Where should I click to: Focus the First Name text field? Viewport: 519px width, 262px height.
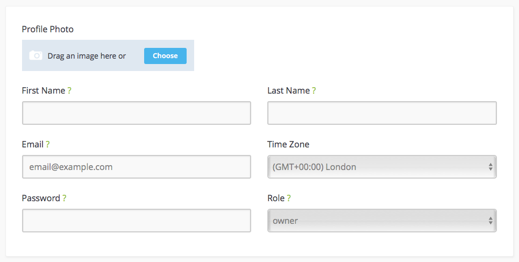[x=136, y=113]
----
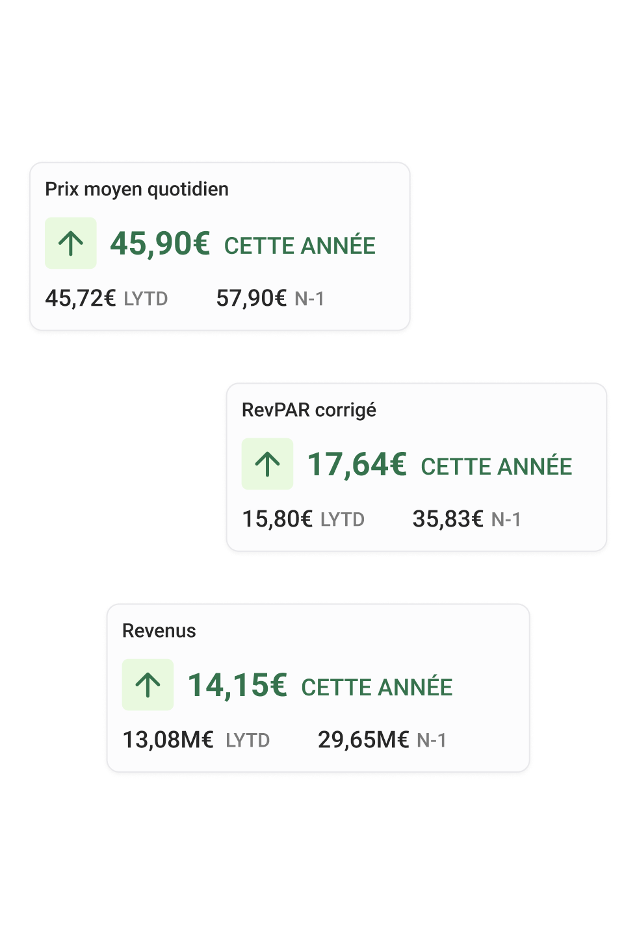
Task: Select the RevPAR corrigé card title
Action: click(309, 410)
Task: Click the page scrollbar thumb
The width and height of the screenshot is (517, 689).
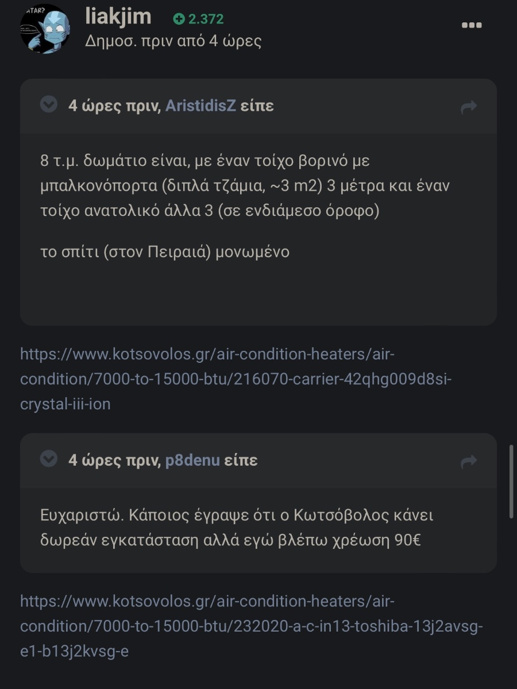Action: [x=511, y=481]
----
=== Exercise aim ===
Copy everything from "Where should I" down to "[x=136, y=113]", swapping "First Name" for "Last Name" and keeping all else the same. Leave the pictures out.

=== Exercise answer ===
Where should I click to: Focus the Last Name text field? Viewport: 519px width, 262px height.
[x=136, y=113]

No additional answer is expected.